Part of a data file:
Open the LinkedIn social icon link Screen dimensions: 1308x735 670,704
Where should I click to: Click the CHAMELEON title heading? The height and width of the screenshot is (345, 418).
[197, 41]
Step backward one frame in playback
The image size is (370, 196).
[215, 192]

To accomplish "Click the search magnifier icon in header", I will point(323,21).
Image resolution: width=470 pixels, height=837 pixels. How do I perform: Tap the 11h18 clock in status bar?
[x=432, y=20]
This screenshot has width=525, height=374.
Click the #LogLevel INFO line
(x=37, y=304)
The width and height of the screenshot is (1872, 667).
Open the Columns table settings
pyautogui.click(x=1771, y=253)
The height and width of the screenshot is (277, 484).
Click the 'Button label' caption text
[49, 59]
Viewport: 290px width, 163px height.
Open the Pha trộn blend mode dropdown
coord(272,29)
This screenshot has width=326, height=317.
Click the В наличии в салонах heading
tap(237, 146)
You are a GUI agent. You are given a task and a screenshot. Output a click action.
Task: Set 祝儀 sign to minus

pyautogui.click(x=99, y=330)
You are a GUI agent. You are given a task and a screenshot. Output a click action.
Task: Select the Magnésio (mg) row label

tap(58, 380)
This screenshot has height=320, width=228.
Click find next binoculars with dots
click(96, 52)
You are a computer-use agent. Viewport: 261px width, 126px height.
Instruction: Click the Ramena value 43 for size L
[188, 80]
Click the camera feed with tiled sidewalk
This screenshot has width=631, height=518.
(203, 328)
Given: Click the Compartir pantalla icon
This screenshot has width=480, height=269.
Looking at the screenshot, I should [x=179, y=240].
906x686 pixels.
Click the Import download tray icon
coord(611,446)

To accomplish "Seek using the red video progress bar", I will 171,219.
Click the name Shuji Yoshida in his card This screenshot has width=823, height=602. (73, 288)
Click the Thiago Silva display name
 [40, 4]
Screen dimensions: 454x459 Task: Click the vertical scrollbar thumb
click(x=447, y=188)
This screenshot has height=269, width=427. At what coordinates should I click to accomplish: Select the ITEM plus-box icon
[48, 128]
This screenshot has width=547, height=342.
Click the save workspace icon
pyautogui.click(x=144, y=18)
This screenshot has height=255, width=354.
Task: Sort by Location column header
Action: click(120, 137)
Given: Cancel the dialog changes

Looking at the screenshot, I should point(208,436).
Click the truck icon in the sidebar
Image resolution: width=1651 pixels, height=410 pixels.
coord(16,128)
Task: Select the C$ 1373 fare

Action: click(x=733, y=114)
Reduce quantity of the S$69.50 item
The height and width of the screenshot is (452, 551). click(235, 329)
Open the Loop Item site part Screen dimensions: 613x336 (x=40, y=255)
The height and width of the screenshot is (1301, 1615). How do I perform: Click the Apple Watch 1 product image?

EXERCISE: Rewrite the listing above with every "heading" replaced by "headline" and all other text left unchanged.

FINISHED EXERCISE:
Open the LinkedIn social icon link Screen dimensions: 1308x735 670,704
Where should I click to: Click the CHAMELEON title headline? The height and width of the screenshot is (345, 418).
[197, 41]
Step backward one frame in playback
The image size is (370, 196).
[215, 192]

To accomplish "Click the search magnifier icon in header", I will point(323,21).
Image resolution: width=470 pixels, height=837 pixels. How do I perform: Tap the 11h18 clock in status bar?
[x=432, y=20]
This screenshot has width=525, height=374.
Click the #LogLevel INFO line
(x=37, y=304)
The width and height of the screenshot is (1872, 667).
Open the Columns table settings
pyautogui.click(x=1771, y=253)
The height and width of the screenshot is (277, 484).
Click the 'Button label' caption text
[49, 59]
Viewport: 290px width, 163px height.
Open the Pha trộn blend mode dropdown
coord(272,29)
This screenshot has width=326, height=317.
Click the В наличии в салонах headline
tap(237, 146)
You are a GUI agent. You are given a task and a screenshot. Output a click action.
Task: Set 祝儀 sign to minus

pyautogui.click(x=99, y=330)
You are a GUI agent. You are given a task and a screenshot. Output a click action.
Task: Select the Magnésio (mg) row label

tap(58, 380)
This screenshot has height=320, width=228.
Click find next binoculars with dots
click(96, 52)
You are a computer-use agent. Viewport: 261px width, 126px height.
Instruction: Click the Ramena value 43 for size L
[188, 80]
Click the camera feed with tiled sidewalk
This screenshot has width=631, height=518.
(203, 328)
Given: Click the Compartir pantalla icon
This screenshot has width=480, height=269.
Looking at the screenshot, I should [x=179, y=240].
906x686 pixels.
Click the Import download tray icon
coord(611,446)

To accomplish "Seek using the red video progress bar", I will 171,219.
Click the name Shuji Yoshida in his card This screenshot has width=823, height=602. (73, 288)
Click the Thiago Silva display name
 [40, 4]
Screen dimensions: 454x459 Task: Click the vertical scrollbar thumb
click(x=447, y=188)
This screenshot has height=269, width=427. At what coordinates should I click to accomplish: Select the ITEM plus-box icon
[48, 128]
This screenshot has width=547, height=342.
Click the save workspace icon
pyautogui.click(x=144, y=18)
This screenshot has height=255, width=354.
Task: Sort by Location column header
Action: click(120, 137)
Given: Cancel the dialog changes

Looking at the screenshot, I should point(208,436).
Click the truck icon in the sidebar
Image resolution: width=1651 pixels, height=410 pixels.
coord(16,128)
Task: Select the C$ 1373 fare

Action: click(x=733, y=114)
Reduce quantity of the S$69.50 item
The height and width of the screenshot is (452, 551). click(235, 329)
Open the Loop Item site part Screen dimensions: 613x336 (x=40, y=255)
The height and width of the screenshot is (1301, 1615). How do I perform: Click the Apple Watch 1 product image?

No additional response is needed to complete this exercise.